▸ WHAT TO PRODUCE
Go through the material and pull out every line with the string "using" in it.

▸ RECORD EXTRACTS
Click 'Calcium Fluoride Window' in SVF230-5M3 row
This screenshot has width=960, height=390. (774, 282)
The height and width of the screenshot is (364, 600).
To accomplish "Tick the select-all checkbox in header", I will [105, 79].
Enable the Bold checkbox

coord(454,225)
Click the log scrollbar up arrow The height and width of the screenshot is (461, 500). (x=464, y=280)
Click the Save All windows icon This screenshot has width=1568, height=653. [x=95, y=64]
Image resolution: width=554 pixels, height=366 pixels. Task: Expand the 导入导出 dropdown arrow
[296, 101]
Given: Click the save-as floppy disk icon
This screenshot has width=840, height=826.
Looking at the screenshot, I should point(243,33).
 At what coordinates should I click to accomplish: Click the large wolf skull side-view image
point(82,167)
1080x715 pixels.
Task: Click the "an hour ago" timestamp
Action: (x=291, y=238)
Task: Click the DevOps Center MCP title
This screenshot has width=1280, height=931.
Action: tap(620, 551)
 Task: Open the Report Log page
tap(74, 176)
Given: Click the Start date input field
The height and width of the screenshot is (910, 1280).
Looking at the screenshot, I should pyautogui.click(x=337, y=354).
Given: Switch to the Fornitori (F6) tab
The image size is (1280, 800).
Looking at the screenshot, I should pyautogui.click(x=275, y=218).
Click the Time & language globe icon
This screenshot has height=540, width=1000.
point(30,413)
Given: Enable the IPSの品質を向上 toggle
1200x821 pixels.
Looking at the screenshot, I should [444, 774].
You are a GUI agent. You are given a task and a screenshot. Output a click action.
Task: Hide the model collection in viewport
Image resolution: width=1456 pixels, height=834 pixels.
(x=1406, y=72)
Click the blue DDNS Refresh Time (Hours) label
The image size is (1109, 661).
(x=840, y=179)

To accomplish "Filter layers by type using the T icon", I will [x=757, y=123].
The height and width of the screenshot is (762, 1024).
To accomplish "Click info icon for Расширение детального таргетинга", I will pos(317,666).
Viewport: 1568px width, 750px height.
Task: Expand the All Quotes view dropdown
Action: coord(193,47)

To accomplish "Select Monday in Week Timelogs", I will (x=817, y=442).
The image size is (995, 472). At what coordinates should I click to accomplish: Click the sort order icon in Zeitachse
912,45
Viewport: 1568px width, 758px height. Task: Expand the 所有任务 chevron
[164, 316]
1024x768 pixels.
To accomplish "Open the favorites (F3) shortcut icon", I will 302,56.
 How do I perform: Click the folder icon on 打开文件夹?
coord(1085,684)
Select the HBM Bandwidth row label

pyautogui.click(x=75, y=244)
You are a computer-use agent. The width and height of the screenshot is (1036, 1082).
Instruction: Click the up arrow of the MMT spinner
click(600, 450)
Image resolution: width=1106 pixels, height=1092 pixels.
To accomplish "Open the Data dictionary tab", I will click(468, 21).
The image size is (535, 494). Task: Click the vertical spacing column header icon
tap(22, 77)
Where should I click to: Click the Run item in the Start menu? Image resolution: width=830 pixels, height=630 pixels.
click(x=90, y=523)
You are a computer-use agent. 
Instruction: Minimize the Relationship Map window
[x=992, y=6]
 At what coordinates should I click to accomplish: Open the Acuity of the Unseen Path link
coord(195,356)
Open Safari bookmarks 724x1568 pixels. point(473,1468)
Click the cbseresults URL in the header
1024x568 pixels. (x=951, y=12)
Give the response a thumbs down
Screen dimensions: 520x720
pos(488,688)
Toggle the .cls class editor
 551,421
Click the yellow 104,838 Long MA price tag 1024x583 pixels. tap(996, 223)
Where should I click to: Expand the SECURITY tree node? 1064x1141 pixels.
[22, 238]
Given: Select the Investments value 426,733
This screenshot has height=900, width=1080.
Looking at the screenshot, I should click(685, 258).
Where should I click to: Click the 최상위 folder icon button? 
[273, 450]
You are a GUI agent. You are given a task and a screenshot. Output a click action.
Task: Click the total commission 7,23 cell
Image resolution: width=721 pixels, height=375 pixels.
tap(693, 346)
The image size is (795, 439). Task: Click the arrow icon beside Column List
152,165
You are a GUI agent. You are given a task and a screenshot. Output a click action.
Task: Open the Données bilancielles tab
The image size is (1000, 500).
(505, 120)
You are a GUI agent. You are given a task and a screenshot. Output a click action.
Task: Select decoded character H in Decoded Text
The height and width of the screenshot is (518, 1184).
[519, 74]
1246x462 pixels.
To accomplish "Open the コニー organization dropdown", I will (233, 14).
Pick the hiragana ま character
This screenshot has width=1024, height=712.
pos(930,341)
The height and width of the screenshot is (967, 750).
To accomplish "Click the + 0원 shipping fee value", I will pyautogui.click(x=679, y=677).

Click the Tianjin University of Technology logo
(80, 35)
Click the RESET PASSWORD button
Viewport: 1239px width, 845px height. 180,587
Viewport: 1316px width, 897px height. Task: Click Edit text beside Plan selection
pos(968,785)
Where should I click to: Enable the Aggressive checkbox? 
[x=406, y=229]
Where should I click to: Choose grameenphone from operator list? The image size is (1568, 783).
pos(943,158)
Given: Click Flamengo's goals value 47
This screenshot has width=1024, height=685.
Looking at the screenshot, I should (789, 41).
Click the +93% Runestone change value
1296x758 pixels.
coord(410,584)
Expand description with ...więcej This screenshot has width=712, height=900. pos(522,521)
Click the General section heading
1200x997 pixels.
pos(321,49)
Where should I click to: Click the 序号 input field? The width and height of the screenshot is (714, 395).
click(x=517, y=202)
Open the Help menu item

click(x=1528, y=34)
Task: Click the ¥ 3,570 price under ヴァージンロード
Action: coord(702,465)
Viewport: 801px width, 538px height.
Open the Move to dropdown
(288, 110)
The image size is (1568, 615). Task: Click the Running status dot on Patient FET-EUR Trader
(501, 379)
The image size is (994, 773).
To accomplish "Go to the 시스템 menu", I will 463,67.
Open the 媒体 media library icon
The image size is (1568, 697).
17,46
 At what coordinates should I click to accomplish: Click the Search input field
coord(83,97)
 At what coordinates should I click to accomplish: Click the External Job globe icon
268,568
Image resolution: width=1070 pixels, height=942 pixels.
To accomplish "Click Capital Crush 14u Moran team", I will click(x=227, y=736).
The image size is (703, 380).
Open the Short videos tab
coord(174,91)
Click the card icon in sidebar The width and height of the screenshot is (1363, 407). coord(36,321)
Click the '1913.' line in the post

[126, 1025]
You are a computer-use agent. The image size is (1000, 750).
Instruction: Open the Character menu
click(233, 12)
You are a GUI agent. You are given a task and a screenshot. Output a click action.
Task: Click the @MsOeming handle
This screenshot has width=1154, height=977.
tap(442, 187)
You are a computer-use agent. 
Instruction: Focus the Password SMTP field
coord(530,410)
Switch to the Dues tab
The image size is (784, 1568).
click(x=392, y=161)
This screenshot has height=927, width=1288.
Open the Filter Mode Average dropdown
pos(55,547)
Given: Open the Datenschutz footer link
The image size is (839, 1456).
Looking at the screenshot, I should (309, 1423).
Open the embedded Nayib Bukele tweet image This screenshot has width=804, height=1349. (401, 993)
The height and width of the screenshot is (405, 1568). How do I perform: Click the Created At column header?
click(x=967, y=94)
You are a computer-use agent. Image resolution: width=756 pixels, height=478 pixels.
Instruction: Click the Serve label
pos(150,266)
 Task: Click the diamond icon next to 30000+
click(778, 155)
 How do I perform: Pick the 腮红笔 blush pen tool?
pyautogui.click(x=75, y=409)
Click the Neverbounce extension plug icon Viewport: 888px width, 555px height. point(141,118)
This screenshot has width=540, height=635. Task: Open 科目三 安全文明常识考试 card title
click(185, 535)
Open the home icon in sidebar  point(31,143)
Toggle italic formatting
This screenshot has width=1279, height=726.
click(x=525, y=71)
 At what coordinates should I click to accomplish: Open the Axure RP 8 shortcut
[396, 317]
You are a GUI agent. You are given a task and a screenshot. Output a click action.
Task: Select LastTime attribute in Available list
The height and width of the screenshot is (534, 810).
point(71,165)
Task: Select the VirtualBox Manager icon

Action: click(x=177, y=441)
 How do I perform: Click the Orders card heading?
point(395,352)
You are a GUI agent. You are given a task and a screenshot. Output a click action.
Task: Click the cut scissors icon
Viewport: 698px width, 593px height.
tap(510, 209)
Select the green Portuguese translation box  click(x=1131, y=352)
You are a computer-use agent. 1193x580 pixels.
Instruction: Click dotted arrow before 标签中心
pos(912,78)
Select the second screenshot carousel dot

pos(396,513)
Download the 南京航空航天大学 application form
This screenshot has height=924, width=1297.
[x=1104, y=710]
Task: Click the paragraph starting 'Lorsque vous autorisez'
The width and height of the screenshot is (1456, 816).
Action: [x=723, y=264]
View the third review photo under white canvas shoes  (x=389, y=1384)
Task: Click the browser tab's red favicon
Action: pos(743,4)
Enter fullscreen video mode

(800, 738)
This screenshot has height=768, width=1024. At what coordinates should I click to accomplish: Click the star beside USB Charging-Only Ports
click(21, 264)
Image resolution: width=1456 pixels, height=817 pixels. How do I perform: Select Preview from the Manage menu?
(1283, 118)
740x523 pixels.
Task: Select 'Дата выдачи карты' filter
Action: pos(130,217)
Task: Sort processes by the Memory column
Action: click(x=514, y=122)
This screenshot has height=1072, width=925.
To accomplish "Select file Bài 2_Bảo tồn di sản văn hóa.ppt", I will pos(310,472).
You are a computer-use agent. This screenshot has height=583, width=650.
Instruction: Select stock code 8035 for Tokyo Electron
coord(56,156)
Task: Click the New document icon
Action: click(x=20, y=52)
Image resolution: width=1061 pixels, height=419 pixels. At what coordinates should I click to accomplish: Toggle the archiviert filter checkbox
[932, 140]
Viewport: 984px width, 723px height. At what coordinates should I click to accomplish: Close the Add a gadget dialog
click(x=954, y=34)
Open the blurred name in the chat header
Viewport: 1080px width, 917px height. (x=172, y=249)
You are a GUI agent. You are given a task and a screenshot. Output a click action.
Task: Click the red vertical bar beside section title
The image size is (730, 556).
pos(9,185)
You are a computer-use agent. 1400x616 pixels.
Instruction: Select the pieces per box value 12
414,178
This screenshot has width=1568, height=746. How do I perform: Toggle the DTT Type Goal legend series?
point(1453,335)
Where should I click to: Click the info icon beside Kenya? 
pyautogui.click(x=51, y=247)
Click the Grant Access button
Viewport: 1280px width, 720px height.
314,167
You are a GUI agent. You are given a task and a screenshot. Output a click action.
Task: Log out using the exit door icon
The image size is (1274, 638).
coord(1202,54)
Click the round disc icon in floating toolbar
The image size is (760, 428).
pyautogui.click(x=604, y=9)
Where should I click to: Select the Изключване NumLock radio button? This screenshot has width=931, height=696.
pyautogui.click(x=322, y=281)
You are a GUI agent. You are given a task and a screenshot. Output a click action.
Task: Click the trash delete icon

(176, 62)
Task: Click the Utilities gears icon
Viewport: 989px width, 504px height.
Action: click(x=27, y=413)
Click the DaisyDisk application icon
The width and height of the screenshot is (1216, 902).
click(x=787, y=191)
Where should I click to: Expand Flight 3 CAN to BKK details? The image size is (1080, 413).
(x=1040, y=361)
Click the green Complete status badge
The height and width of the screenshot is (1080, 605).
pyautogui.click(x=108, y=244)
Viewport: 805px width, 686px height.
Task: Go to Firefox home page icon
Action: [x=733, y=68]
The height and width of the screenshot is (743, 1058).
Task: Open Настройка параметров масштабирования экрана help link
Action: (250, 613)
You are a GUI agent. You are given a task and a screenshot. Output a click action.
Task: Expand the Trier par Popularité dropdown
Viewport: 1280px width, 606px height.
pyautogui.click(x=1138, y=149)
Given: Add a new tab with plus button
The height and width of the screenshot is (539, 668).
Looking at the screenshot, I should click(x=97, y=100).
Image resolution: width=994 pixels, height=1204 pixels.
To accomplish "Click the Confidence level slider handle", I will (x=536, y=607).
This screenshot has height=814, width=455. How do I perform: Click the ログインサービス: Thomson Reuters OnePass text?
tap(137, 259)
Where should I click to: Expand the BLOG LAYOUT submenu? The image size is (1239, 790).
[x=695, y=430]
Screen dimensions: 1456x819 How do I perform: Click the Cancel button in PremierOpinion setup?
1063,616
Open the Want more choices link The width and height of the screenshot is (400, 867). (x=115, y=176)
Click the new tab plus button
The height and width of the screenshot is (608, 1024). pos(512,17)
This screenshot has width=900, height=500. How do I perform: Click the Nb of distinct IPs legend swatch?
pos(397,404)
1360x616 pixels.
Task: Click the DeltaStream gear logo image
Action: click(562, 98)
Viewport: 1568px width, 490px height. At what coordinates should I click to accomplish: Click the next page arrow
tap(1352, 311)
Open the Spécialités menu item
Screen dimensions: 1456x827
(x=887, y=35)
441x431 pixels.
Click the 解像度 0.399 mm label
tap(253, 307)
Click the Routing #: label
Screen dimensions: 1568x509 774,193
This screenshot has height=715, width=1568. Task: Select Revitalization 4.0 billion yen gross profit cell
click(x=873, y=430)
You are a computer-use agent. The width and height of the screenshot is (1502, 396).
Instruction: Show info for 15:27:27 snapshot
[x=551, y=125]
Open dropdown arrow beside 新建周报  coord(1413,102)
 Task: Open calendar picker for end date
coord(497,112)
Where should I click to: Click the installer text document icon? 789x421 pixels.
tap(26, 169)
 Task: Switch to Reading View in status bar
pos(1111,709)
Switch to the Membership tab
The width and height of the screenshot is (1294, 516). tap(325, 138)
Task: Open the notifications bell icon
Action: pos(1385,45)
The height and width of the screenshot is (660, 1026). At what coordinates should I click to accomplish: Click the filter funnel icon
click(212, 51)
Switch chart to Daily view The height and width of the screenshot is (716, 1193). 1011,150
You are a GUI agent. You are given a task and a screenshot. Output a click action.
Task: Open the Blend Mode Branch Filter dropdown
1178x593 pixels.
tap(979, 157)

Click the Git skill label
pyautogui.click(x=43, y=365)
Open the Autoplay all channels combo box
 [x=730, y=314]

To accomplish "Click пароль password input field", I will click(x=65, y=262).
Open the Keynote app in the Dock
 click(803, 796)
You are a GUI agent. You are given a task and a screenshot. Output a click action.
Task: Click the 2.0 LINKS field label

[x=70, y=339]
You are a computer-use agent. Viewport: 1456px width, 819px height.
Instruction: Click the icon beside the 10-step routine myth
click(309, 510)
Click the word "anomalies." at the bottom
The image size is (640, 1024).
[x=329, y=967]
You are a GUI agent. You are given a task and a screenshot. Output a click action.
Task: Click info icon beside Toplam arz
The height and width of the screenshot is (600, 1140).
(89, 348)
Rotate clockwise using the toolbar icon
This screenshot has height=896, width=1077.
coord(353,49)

▸ RESPONSE TO THE TASK
To accomplish "Filter layers by type using the T icon", I will [x=757, y=123].
Task: Log out using the exit door icon
Rotate clockwise using the toolbar icon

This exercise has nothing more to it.